→ **Цель задания**: Соберите из листинга все строки, где встречается слово «size», и перепишите их целиком.

- - -

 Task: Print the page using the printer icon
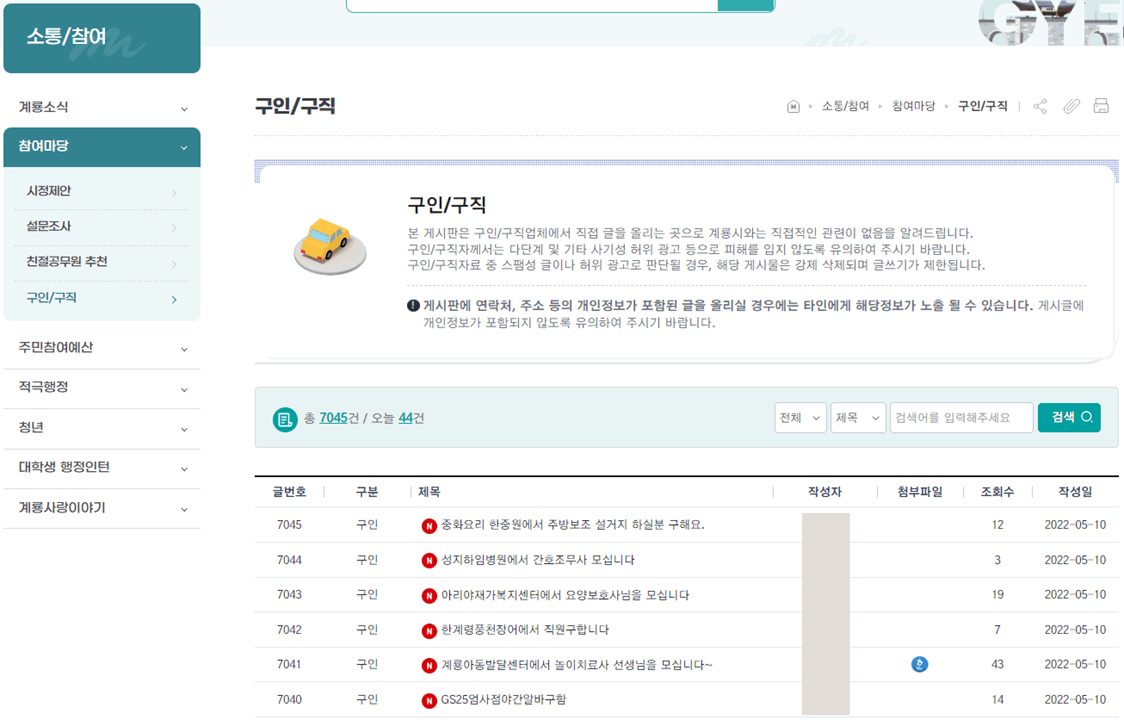coord(1101,105)
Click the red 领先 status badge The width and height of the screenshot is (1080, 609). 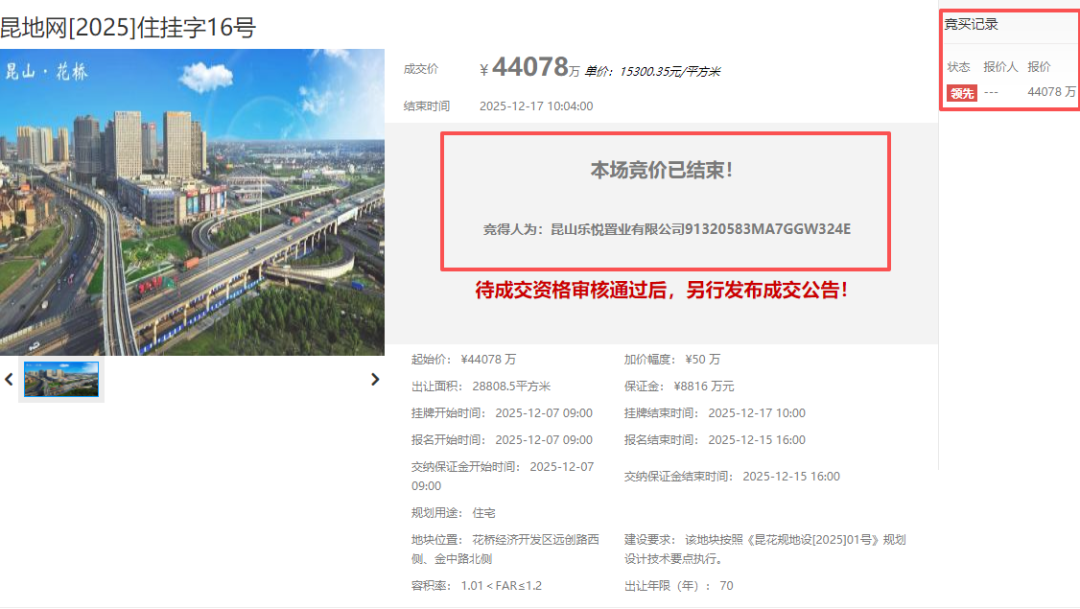[x=962, y=93]
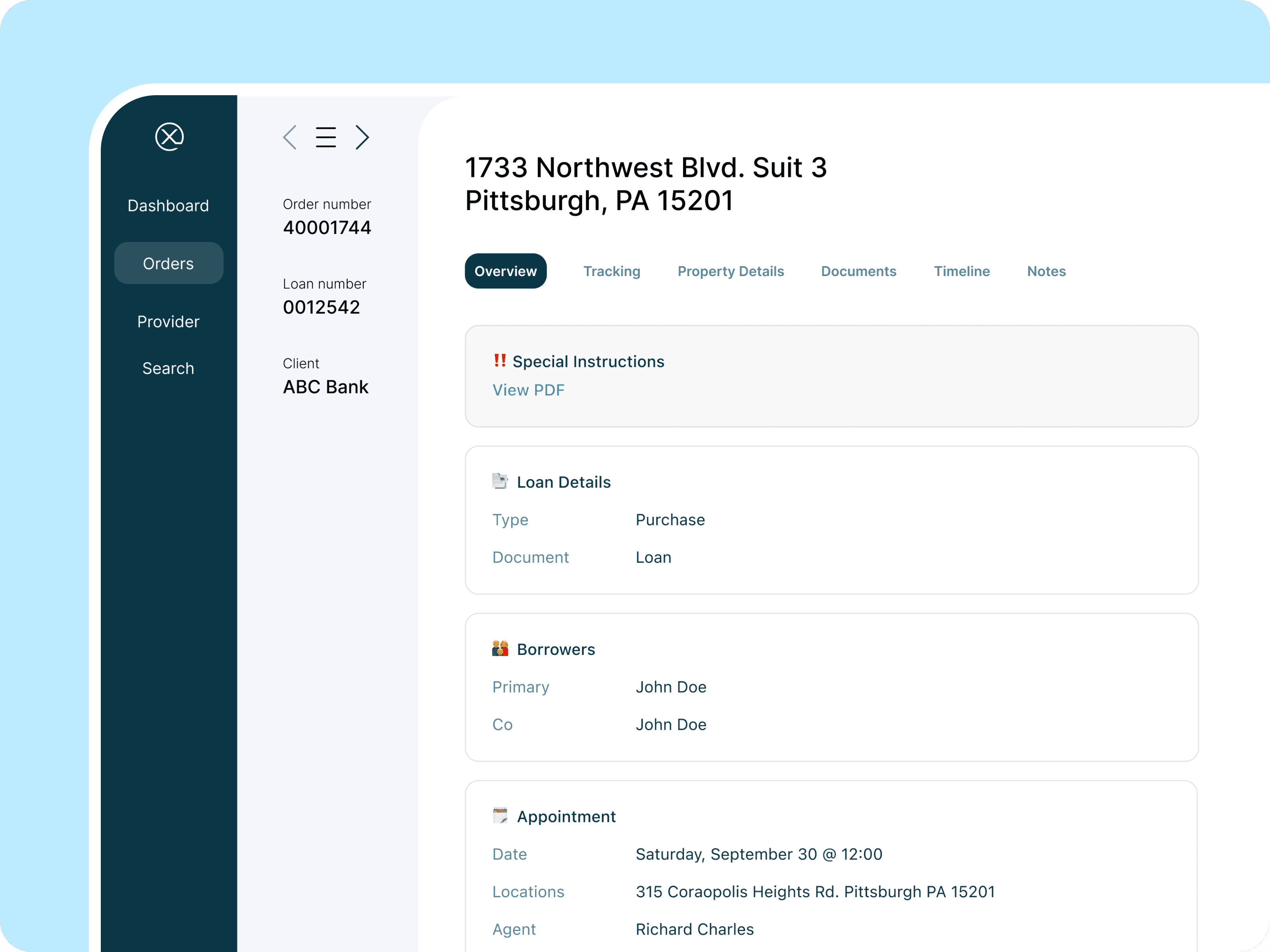Switch to the Notes tab
The image size is (1270, 952).
coord(1046,271)
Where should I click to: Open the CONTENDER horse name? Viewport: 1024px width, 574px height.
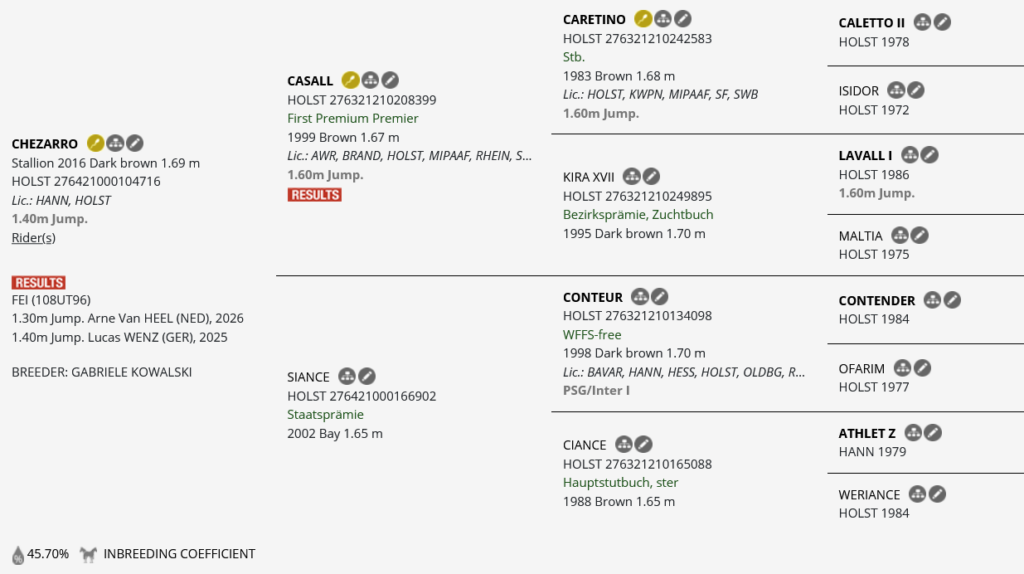pos(876,300)
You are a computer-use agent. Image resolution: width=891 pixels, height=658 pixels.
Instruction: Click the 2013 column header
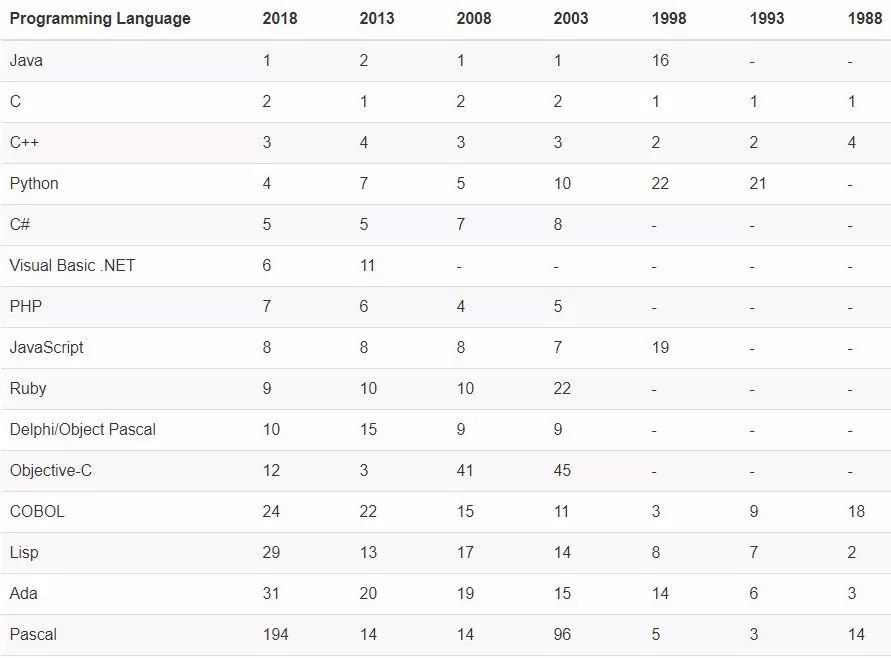click(x=377, y=19)
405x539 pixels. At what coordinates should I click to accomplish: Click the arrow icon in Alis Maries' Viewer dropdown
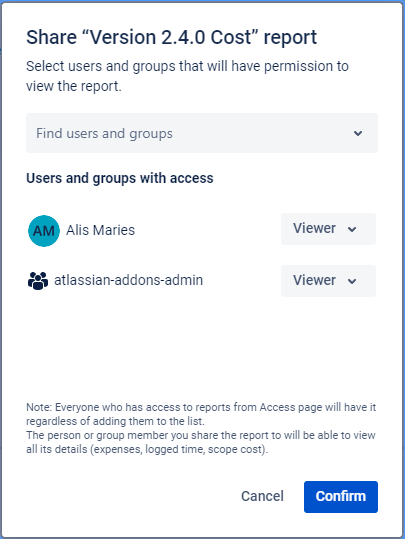352,229
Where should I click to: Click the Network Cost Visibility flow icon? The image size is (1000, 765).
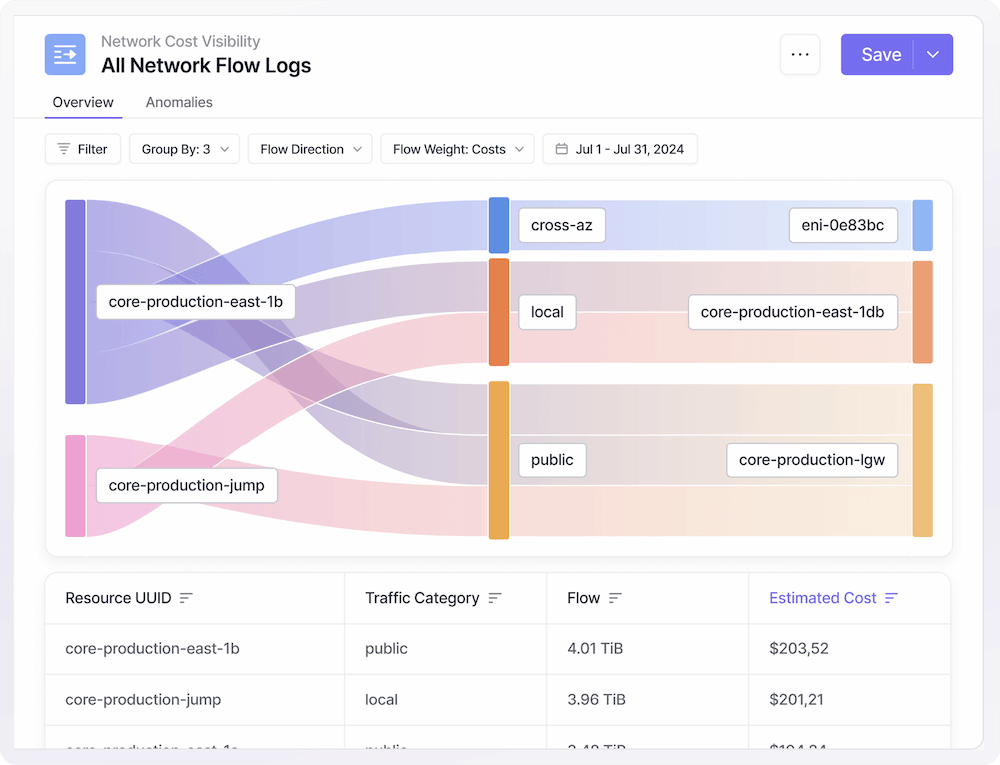[65, 55]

- - -

→ **Результат**:
The image size is (1270, 952).
Where should I click to: Click the Network Cost Visibility flow icon? The image size is (1000, 765).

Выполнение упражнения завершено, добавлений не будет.